Bulletin of the American Physical Society
APS March Meeting 2018
Monday–Friday, March 5–9, 2018; Los Angeles, California
Session B34: Petascale Science and Beyond: Applications and Opportunities for Materials, Chemical, and Bio Physics II
11:15 AM–2:15 PM,
Monday, March 5, 2018
LACC Room: 409A
Sponsoring Units: DCOMP DBIO DCP DCMP
Chair: Jack Wells, Oak Ridge National Lab
Abstract: B34.00001 : Data-driven Molecular Engineering of Solar-Powered Windows using Materials Database Auto-Generation Tools with Large-Scale Data-Mining*
11:15 AM–11:51 AM
Large-scale data-mining workflows are increasingly able to predict successfully new chemicals that possess a targeted functionality.
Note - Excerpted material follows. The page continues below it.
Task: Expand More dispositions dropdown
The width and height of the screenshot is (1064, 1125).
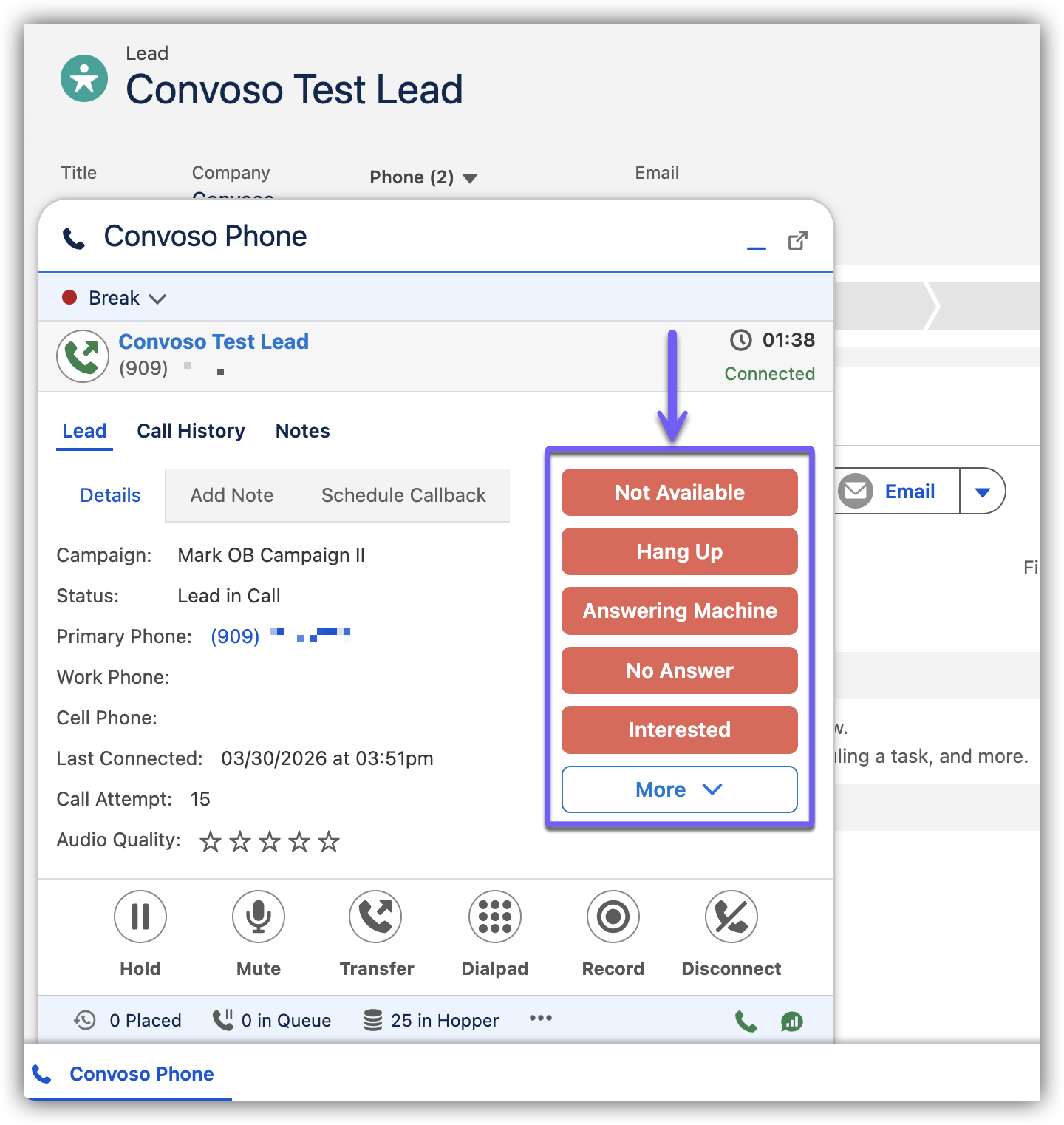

The success of such materials discovery approaches is nonetheless contingent upon having the right data source to mine, adequate supercomputing facilities and workflows to enable this mining, and algorithms that suitably encode structure-function relationships as data-mining workflows which progressively short list data toward the prediction of a lead material for experimental validation.
This talk describes how to met these data science requirements via a large-scale data-mining case study that aims to discover new materials for solar-powered windows. In particular, the presentation shows how to auto-generate large material databases of photovoltaic-relevant experimental information from documents, using natural language processing and machine learning, via our ChemDataExtractor tool . Machine learning is then employed to populate any missing experimental data. A workflow that executes large-scale electronic structure calculations to afford a computational counterpart to these experimental data is then described. These wavefunction calculations are used to extend knowledge beyond experiment. The resulting large database of chemical structures and their optical properties is then mined for materials discovery using algorithms that are encoded forms of structure-function relationships. These molecular design rules progressively filter the parent set of chemicals until a lead candidate appears, which is experimentally validated.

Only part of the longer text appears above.